The Department of Energy's Loan Office -- and its over $100 billion in available loan capacity -- is looking to place big bets in nuclear and fusion energy, hydrogen, carbon capture, storage, and the sustainable aviation fuel technologies of tomorrow.
According to the Director of the Department of Energy’s Loan Office, Jigar Shah, provisions in the Inflation Reduction Act are boosting the office’s reach, and, in turn, driving the office to invest heavily in sectors beyond renewables like solar and wind.
In addition to adding $100 billion in loan authority to the office’s existing programs, and a new program called the Energy Infrastructure Reinvestment Program to retool, repower, repurpose, or replace energy infrastructure, the office is seeing an increase in pre-consultation applications for loans.
At present, the office has 96 active applications, totaling requests of $92.6 billion, and $7 billion in requests a month.
When the average loan request the office sees is upwards of a billion dollars, getting a loan granted can take up to four months. And considering that the IRA passed almost three months ago, the office is just beginning to feel its effects.

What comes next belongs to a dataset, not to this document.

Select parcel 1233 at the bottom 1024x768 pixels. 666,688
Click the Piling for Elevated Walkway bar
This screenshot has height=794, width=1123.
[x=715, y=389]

Speaking at the Washington Post Live’s series on the role of technology in saving our planet, Shah joined the Chair of the California Air and Resources Board, Liane Randolph, on a recent episode to discuss innovation.
In terms of the applications the office is receiving, Shah emphasized the minor role the office plays in mature technologies. Instead, they focus on the tech that will reduce emissions after 2050.
“We have a lot less applications now for solar and wind,” Shah said.
While there’s significant innovation in solar and wind such as applications for advanced solar tower design and racking solutions for PV resilience amidst hurricanes, most innovation that passes the office’s threshold for next-generation technology lies in advanced sectors like nuclear, sustainable aviation fuels, carbon sequestration and storage, and hydrogen.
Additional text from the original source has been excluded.